WHAT YOU HAVE TO DO
Please pick out every row below that contains the word "Open" and copy each one.

STORED RECORDS
========
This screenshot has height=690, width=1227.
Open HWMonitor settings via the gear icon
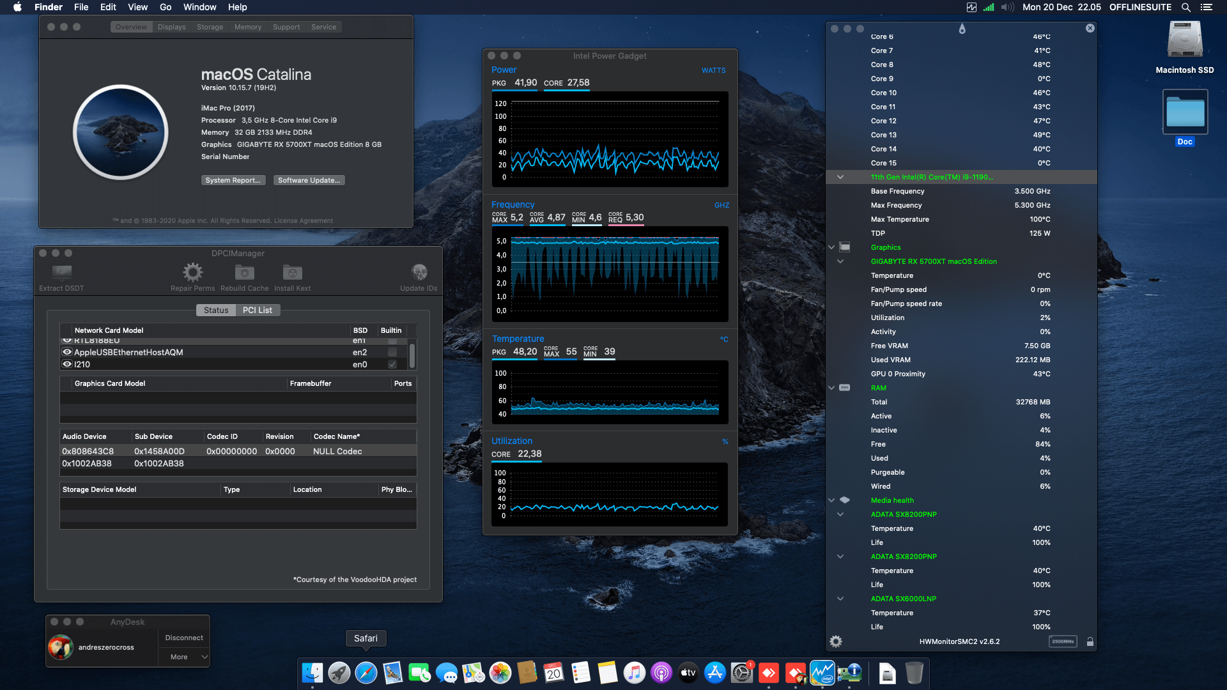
========
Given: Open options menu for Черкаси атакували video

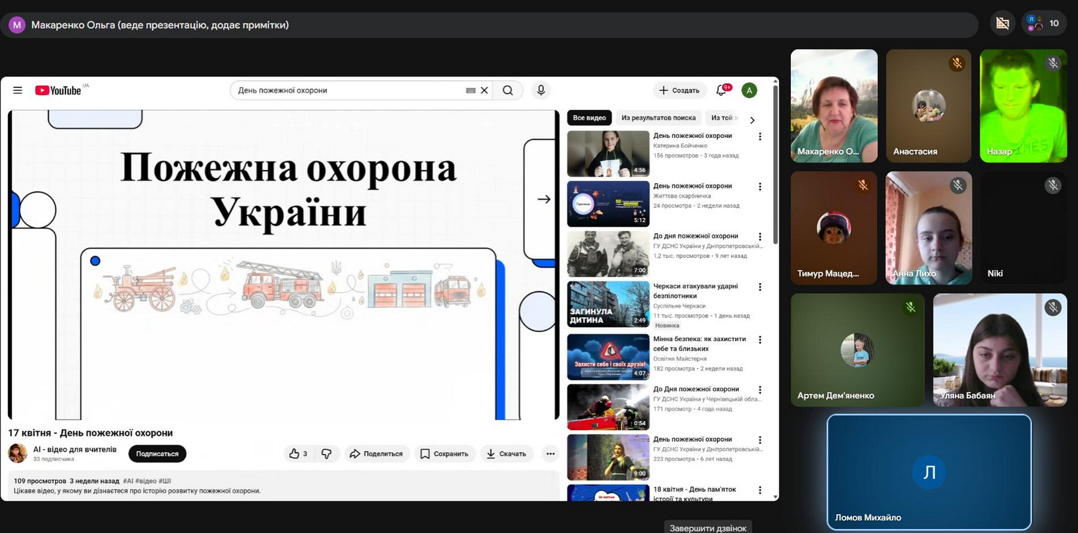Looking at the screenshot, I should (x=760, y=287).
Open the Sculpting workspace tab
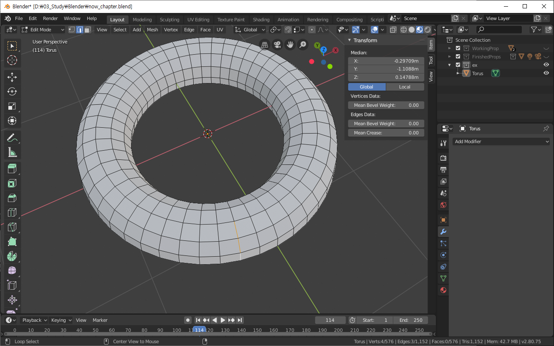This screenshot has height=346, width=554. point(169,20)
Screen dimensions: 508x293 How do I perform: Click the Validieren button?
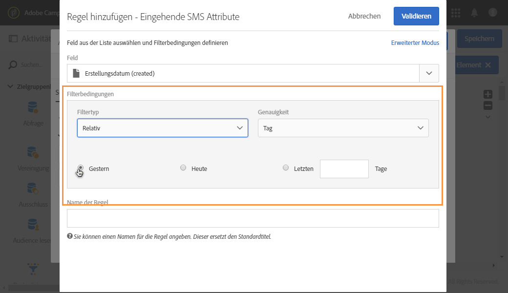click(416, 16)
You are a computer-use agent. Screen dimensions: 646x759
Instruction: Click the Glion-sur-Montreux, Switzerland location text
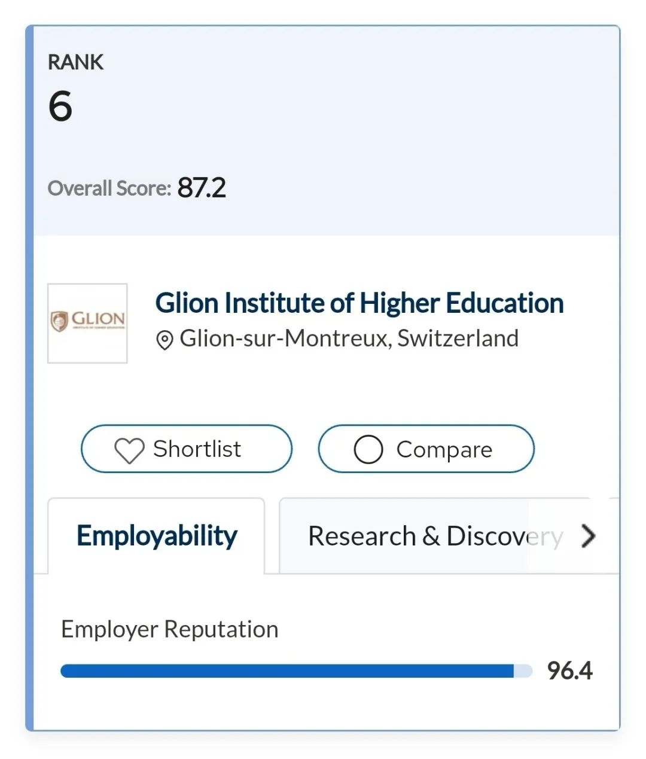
========
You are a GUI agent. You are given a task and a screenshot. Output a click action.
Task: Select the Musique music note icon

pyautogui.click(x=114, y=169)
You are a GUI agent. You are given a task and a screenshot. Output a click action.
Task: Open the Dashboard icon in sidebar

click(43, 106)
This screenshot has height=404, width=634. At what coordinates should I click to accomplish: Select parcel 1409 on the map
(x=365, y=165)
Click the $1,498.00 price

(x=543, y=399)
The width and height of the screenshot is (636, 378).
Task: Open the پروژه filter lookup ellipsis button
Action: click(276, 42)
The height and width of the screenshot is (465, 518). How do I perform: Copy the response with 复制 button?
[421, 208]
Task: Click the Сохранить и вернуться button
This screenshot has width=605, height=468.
========
EXPECTED ANSWER
Open HWMonitor settings via the gear icon
Given: Open options menu for Черкаси атакували video
Open the Sculpting workspace tab
Task: Open the Dashboard icon in sidebar
Task: Open the پروژه filter lookup ellipsis button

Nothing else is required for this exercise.